La question de l’asile a, comme indiqué ci-dessus, créé d’importantes tensions pour Pays-Bas, la RDC et la CPI. D’une part, le gouvernement néerlandais souhaite demeurer un hôte de choix pour la CPI et faciliter le déroulement de la justice pénale internationale autant que possible. Mais d’autre part, il doit tenir compte les principes de protection définis dans la loi sur les réfugiés et les droits de l’homme, les intérêts nationaux, les réactions diplomatiques et, sans les négliger, les sentiments politiques nationaux.
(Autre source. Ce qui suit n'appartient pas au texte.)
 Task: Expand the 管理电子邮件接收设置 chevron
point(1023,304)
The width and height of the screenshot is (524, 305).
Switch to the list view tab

Cette affaire démontre que la responsabilité collective de la communauté internationale pour accueillir les témoins de la CPI ayant besoin de protection pourrait se transformer en une responsabilité unique des Pays-Bas. Cette situation ressemble à celle que traverse actuellement la Tanzanie concernant des prévenus acquittés. Puisqu’aucun autre pays ne souhaite partager le fardeau de l’accueil des prévenus acquittés, la Tanzanie héberge actuellement une maison sécurisée financée par le TPIR pour ces personnes à Arusha. C’est avec cette perspective à l’esprit que le gouvernement néerlandais peut, de concert avec la CPI, commencer à examiner où et comment implanter cette maison sécurisée pour héberger ses témoins.

Joris van Wijk est professeur adjoint en criminologie à la VU University d’Amsterdam. L’auteur apportera une analyse plus substantielle des conséquences des situations dans lesquelles la législation pénale internationale se heurte aux principes de la protection internationale dans un numéro à venir de Leiden Journal of International Law.